# Alternatives to Klean Prep



## sonardestruction

Hi people

just wondering if anyone would know any alternatives to Klean Prep - I had a violent reaction to the stuff last time I took it and am actually scared to take it again..

I really can't believe they made it vanilla flavoured as well. I loved vanilla 

Anyway - based in the UK - have another colonoscopy booked and was wondering if anyone could suggest an alternative I could ask for/demand?

thanks so much

Jamie :ybatty:


----------



## xX_LittleMissValentine_Xx

There are others. Moviprep and picolax are the ones I can think of off the top of my head.
They are all pretty nasty though!


----------



## sonardestruction

Thanks for the swift reply! the Moviprep looks a bit better as a lot less volume to drink 

already been reading about the picolax today and it sounds awful too lol... 
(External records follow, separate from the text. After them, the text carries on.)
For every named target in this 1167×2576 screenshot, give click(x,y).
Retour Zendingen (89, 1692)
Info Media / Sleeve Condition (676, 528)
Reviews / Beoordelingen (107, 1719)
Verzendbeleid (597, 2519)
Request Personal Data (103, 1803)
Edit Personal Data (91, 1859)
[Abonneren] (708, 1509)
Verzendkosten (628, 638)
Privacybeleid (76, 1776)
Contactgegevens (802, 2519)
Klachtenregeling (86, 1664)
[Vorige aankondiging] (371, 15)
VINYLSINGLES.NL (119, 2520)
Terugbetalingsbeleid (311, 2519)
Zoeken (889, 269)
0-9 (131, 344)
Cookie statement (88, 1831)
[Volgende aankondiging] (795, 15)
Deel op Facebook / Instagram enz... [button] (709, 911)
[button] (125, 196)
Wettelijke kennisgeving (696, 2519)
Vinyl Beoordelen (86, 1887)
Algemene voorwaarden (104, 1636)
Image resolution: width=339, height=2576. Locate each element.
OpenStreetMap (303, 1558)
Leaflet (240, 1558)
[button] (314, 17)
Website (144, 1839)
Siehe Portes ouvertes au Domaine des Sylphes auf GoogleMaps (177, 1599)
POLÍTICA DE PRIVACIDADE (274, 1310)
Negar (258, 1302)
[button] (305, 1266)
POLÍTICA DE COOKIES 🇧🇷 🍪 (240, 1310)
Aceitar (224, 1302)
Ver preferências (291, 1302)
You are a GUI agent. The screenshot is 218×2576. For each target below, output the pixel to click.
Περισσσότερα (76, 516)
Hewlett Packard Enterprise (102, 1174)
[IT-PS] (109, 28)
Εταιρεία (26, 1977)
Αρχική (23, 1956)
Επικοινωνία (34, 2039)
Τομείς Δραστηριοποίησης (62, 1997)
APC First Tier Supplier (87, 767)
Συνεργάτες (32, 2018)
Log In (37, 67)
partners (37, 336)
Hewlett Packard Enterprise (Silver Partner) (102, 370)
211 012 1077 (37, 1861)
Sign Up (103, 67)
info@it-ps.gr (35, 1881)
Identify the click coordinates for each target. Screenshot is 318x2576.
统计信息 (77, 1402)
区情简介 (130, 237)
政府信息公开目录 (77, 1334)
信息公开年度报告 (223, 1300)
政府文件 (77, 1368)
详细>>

I appreciate your help :lol2:


----------



## tsm1110

miralax works well.its is basically tasteless.before my recent small bowel resection i used this and mixed it with 64oz of Gatorade.it is in a powder form.much easier than any other prep i have used.


----------



## sonardestruction

Thanks very much for the suggestion of miralax - i'll look into it to see where I can get it here in the UK


----------



## SarahD

Citramag doesn't taste too bad and it's a really small quantity to drink (about 400ml I think). It gave me dreadful cramps though which I never had with Klean Prep. Everyone reacts differently though.


----------



## tsm1110

i also found it online through amazon.com.the one i bought was a 21.5oz,36 dose but i didnt have to finish it as it did the job.
http://www.amazon.co.uk/MiraLAX-Pow...e=UTF8&qid=1369770113&sr=1-3&keywords=miralax


----------



## sonardestruction

Thanks again for the new replies, ill check out Citramag too. Thanks for sending me the amazon link, very handy, do you think I should ask the doctors for one of the alternatives mentioned or  will I just get them myself and get on with it? I only found this site today and really appreciate all the replies - its been interesting reading everyone's issues, tips and advice.


----------



## tsm1110

I would ask your doctor if he would be ok with it.every time i had a colonoscopy i had to take some awful bowel prep prescribed by my GI.it was clear liquid in a small bottle that you mix with water.it made me gag and almost vomit.my first experience with miralax was in April before a surgery prescribed by the surgeon.so my next colonoscopy is to be in oct. to see if things are healing properly and I plan on asking my GI if i can prep with miralax.it does the same thing and we should have a choice on what works best for us.


----------



## hainman

i always call the desk at the hospital for fleet or picolax,one of them is a wee bottle you add to a cup of water and the other is 2 bottles so its far less to drink,and works basically the same.


----------



## lizbeth

I've used movaprep and picolax, I think I preferred the picolax cos it was a very small amount to take compared to the other one.  I would definitely mention the problem you had with the klean prep to your GI, that wat they can prescribe an alternative for you, if necessary refuse the klean prep, but I'm sure it won't be a problem. Good luck hope the prep and the scope goes ok, take care and keep in touch.....Oh and welcome to the forum. :ghug:


----------



## sonardestruction

good advice TSM1110 - i'lll ask the doc. makes sense really  def should be our choice as you say.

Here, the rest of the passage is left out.